The design emerged from a multi-year data-gathering effort: “We built a user service and recorded millions of human-agent interactions across 60,000 live agents. From this we abstracted a symbolic language that describes the structure of task-based conversations, separate from their domain-specific content.”
However, enterprises that have already built systems built around Transformer LLM need not worry. Oi wants to make it as easy as possible to adopt its new technology.
"Apollo-1 deploys like any modern Foundation model," Alhello told VentureBeat in a text last night. "It does not require dedicated or proprietary clusters to run. It works in standard cloud and hybrid environments, leverages both GPUs and CPUs, and is significantly more cost-effective to deploy than frontier reasoning models. Apollo-1 can also be deployed across major clouds in isolated environments for increased security."
General and domain flexibility
Apollo-1 is described as a foundation model for task-based dialog, meaning it is domain-agnostic and common across verticals such as healthcare, travel, insurance, and retail.
Unlike consulting-heavy AI platforms that require bespoke logic per client, Apollo-1 allows enterprises to define behaviors and tools in a common symbolic language. This approach supports rapid onboarding and reduces long-term maintenance. According to the team, an enterprise can launch one working agent a day.
Importantly, procedural rules are encoded at the symbolic layer—not learned from examples. This enables implementation of det biases for sensitive or regular tasks.
For example, a system can prevent the cancellation of a basic economy flight not by inferring intent but by applying hard-coded logic to a symbolic representation of the booking class.
As Alhello explained to VentureBeat, the LL.M "Not a good method when you’re looking for certainty. It’s better if you know what you’re sending (to the AI ​​model) and always sending, and you know, always, what’s going to come back (to the user) and how to handle it. “
Availability and developer access
Apollo-1 is already in active use within Fortune 500 enterprises in a closed beta, and a general availability release is expected before the end of 2025. Previous report by Informationfor , for , for , . That broke the initial news from the startup.

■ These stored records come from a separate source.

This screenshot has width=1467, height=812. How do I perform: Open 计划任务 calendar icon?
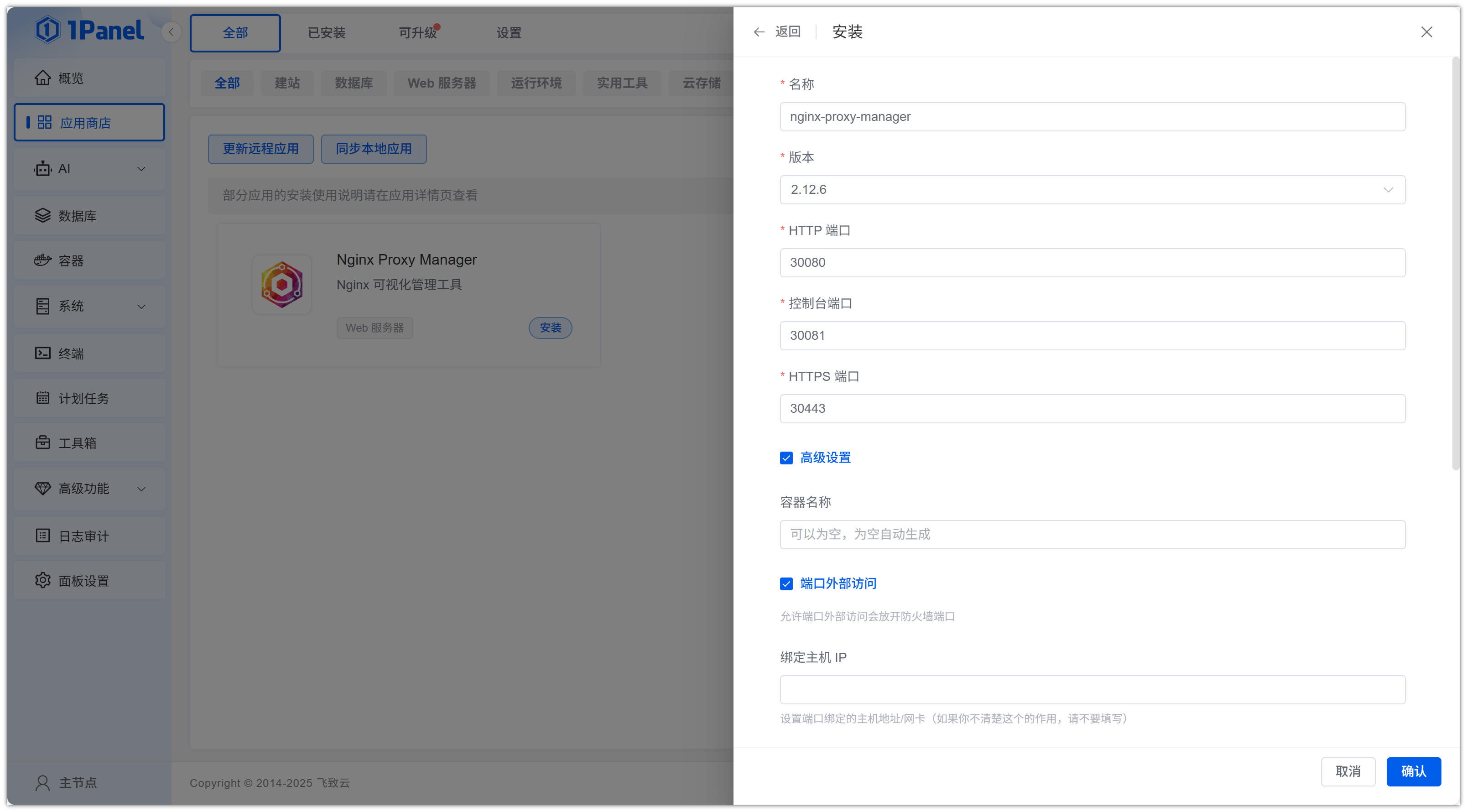[x=43, y=398]
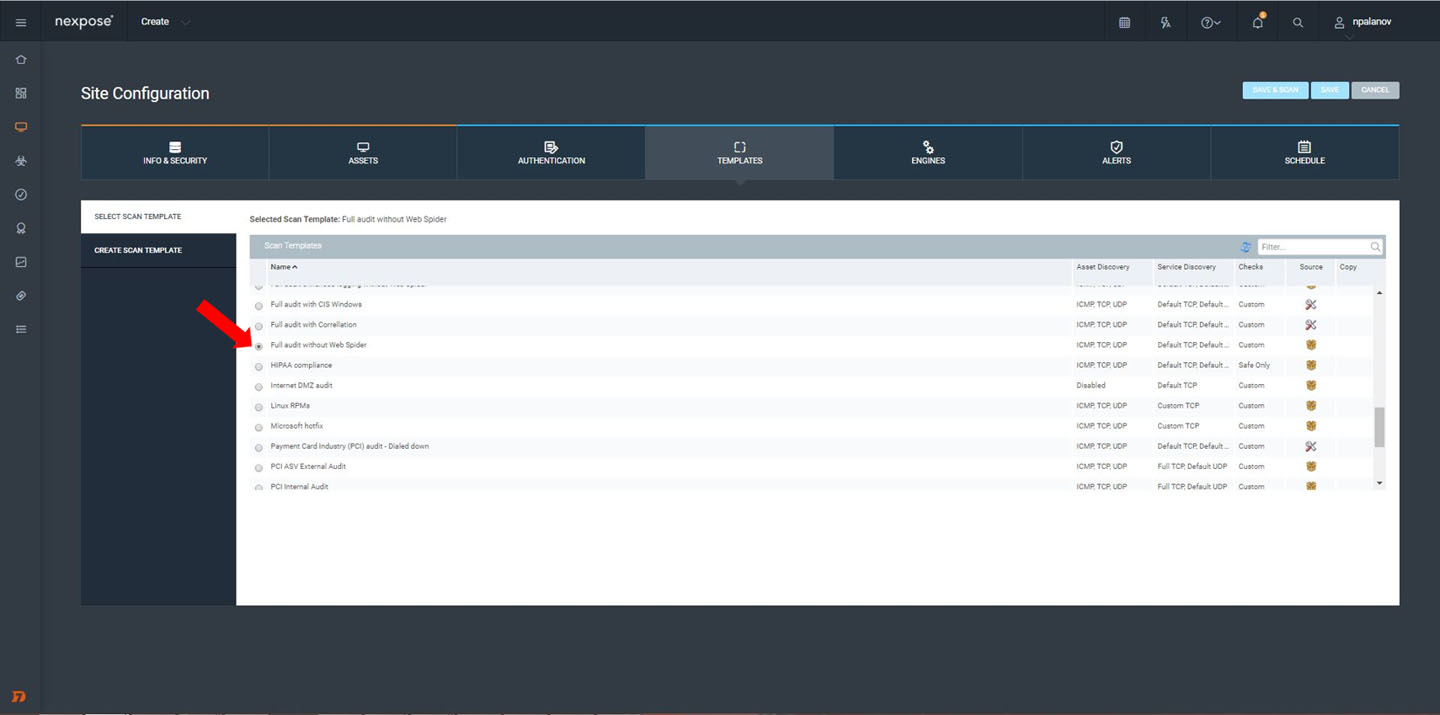
Task: Click the template list scrollbar thumb
Action: (x=1380, y=427)
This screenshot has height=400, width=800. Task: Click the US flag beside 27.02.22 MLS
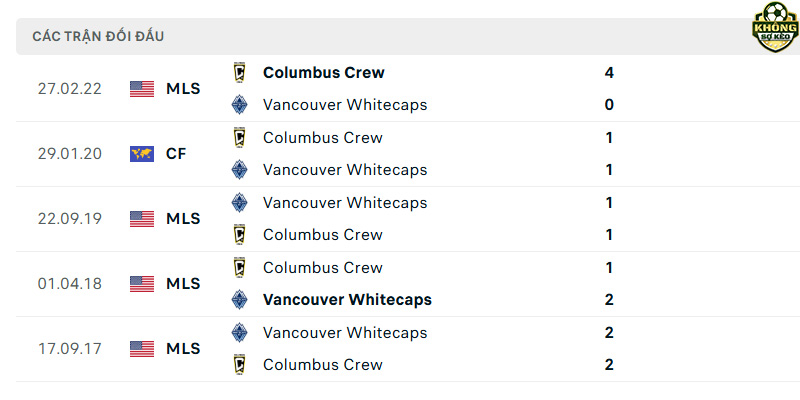(142, 89)
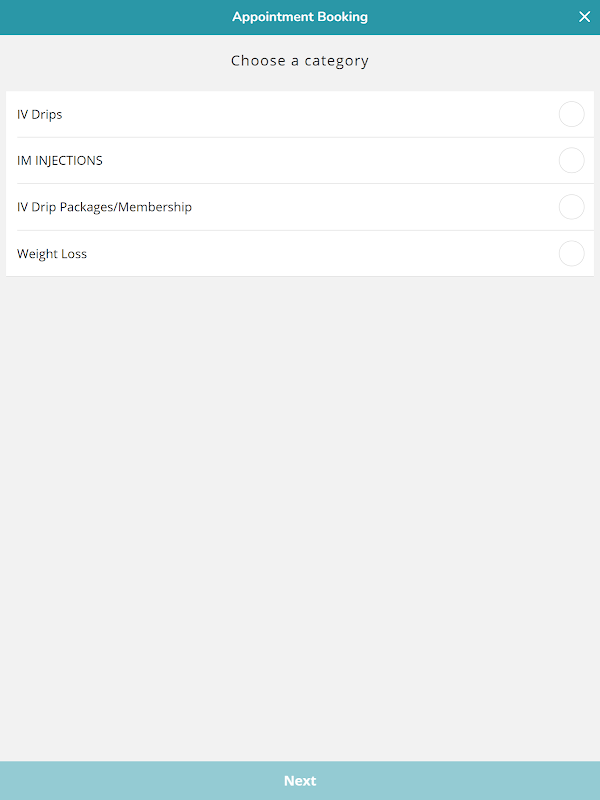Viewport: 600px width, 800px height.
Task: Select the IV Drips radio button
Action: [x=571, y=115]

Enterprises in conjunction with Apollo 1 either:
A developer’s playground, where business users and technical teams jointly shape policies, rules, and practices. or
A standard API, using OpenAI compliant formats.
The model supports policy enforcement, rule-based customization, and steering through guardrails. Symbolic rules allow businesses to restrict certain behaviors, while LLM modules handle open text interpretation and user interaction.
Enterprise Fit: When Reliability Beats Fluency
Although higher general purpose dialogue and creativity are enhanced in the LLM, they remain potential.
Apollo-1 addresses this gap by offering a system where policy adherence and deterministic performance are first-class design goals.
Alhello puts it bluntly: “If your use case is task-based dialog, you have to use us, even if you’re ChatGPT.”